- Извини. Я не это имел в виду. Просто не хочу, чтобы они были у меня.
- У тебя теперь вещи получше?
- И жизнь получше.
- Знаешь, я тебя ненавижу. - Прямота признания уязвляла. - Очень сильно. - У Петры на глаза навернулись слезы. - Ушел, а обо мне не подумал. Как жестоко! Но ты всегда был такой. - Она говорила все громче. - Даже Дороти не навестил, хотя знал, что она умирала.
Паб притих и стал прислушиваться.
- Тебе на нее наплевать! На меня, на всех нас! Пришел всех похоронить, будто мы умерли. Подонок! Чтоб ты СПИД подцепил. И рак тоже, и подох в одиночестве. Чтоб ты обожрался наркотиков и твоя печенка распалась.
Петра гнала высоченную волну горя, худое тело натянулось, как стальной буксирный трос. Она источала оскорбленное достоинство и переполнялась холодной брехтовской правоты.
- Буду вечно тебя презирать! - Она дернула головой и ударила Джона по щеке. Она продолжала бы его бить. Но железная рука перехватила кисть, вывернула за спину, и Петра рухнула на колени. Между ними стоял Хеймд.
- Черт! - Из-за стола на него полез Клив.
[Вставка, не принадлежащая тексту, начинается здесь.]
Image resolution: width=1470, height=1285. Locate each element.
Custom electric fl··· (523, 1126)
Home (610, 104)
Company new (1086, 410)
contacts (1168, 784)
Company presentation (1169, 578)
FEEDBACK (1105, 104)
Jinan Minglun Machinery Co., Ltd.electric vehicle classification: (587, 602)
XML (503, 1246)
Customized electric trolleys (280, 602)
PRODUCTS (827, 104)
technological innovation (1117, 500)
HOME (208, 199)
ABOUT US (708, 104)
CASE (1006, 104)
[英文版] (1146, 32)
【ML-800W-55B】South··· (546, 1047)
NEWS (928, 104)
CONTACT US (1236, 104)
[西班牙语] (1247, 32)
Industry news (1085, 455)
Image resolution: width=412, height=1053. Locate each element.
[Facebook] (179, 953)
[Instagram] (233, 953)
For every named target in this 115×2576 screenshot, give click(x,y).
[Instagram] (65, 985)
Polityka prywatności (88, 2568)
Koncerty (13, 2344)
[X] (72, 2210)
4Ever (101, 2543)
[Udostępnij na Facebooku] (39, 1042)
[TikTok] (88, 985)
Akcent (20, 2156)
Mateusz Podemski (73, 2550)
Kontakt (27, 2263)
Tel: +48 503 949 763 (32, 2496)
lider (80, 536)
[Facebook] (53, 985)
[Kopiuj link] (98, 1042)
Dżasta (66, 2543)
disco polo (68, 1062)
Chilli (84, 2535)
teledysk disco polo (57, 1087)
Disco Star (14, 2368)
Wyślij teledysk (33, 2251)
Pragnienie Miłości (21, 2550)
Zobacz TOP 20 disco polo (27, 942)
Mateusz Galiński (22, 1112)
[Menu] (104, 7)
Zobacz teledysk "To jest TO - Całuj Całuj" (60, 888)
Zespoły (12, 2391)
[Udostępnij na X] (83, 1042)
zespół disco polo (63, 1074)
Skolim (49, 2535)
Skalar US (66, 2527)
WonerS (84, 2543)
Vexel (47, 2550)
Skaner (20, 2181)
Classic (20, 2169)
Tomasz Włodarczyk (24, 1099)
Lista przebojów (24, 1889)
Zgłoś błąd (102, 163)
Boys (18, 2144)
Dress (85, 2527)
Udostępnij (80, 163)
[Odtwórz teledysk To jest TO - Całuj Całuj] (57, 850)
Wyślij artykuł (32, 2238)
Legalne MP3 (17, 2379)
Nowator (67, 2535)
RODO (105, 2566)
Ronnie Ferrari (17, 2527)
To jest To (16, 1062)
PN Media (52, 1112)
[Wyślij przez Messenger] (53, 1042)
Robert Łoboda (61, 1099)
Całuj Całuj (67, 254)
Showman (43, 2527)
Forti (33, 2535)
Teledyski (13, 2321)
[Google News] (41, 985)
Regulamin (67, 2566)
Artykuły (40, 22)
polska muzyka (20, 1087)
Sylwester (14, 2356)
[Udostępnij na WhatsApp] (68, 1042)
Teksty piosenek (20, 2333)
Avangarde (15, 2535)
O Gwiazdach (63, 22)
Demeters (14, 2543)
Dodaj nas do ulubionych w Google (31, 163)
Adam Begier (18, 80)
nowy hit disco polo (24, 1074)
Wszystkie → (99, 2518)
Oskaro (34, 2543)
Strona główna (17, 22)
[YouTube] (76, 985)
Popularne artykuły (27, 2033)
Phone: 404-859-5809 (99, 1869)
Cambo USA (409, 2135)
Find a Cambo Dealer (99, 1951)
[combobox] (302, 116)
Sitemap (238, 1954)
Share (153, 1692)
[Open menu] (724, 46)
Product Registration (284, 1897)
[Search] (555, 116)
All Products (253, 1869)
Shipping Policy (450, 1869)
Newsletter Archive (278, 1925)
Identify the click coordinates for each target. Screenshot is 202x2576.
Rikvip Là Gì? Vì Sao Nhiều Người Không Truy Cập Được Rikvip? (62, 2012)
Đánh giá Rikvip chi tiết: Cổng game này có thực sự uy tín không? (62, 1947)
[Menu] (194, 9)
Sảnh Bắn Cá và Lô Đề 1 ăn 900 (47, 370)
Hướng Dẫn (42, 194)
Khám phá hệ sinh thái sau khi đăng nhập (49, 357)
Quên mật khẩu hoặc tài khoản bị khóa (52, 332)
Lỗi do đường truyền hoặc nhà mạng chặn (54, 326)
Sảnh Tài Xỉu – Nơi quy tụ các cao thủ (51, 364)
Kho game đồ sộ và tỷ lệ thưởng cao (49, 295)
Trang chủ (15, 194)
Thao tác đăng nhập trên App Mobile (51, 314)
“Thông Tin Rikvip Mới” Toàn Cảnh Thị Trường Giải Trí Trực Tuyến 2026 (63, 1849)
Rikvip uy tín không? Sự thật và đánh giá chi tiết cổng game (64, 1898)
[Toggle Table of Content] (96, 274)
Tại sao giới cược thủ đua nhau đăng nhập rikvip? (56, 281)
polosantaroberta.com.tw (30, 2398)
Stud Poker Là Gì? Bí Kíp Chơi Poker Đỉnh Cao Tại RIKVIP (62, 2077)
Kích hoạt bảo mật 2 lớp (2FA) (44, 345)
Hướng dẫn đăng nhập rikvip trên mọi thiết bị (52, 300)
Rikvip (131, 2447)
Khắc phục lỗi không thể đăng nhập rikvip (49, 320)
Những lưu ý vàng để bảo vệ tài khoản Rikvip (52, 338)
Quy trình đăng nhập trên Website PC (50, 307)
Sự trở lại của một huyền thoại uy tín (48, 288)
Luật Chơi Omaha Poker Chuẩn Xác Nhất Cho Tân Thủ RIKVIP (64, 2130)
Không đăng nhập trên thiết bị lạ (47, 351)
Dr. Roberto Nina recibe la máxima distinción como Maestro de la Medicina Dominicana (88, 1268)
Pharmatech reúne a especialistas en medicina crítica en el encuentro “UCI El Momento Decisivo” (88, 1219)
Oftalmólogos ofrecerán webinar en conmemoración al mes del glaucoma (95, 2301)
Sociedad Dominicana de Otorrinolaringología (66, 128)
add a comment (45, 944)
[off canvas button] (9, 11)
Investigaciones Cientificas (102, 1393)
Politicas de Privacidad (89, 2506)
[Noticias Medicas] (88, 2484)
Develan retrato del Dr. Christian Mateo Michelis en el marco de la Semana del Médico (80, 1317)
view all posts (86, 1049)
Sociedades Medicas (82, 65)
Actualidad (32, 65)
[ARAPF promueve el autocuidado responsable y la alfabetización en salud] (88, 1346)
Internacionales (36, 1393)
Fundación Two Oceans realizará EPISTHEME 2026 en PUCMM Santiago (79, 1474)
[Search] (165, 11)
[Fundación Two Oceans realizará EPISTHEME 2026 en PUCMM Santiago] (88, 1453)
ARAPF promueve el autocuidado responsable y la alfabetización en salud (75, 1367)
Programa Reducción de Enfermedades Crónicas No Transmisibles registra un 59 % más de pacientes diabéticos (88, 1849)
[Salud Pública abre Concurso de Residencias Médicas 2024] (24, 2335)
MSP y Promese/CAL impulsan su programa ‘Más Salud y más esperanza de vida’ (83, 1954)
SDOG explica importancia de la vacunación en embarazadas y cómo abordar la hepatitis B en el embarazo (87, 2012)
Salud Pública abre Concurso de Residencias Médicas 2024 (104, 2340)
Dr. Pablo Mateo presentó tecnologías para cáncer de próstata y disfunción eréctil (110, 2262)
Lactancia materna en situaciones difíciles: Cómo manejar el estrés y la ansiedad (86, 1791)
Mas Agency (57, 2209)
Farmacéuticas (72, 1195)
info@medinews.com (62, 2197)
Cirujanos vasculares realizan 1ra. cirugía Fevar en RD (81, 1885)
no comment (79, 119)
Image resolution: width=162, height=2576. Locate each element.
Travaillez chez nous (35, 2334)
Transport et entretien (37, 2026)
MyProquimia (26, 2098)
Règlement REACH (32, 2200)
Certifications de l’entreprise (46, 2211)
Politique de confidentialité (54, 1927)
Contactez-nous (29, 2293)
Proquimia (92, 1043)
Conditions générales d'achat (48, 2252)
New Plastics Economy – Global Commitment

Послышался звонкий шлепок, будто Хеймд отбил в регби мяч, и Клив опрокинулся на стул.
- А вы двое не вздумайте. - Хеймд указал на Дома и Пита.
Из-за стойки угрожающе вышел бармен.
- Пошли в машину, пока хуже не стало, - проговорил Хеймд. Джон повернулся к Петре. - С ней все в порядке. В машину!
Джон откинулся на заднем сиденье. "Мерседес" показался невероятно большим, а сам он крошечным.
- Хочу дать вам совет, - обернулся Хеймд.
- Никаких советов.
- Да ладно… Вы сидите там и думаете: как бы все исправить? Послать цветы? Пригласить на обед? Купить подарок? Поймите, это похороны, и все, естественно, расстроены. Но не только похороны: ваши знакомые не проглотят того, что случилось, и вам ничего не исправить. Забудьте.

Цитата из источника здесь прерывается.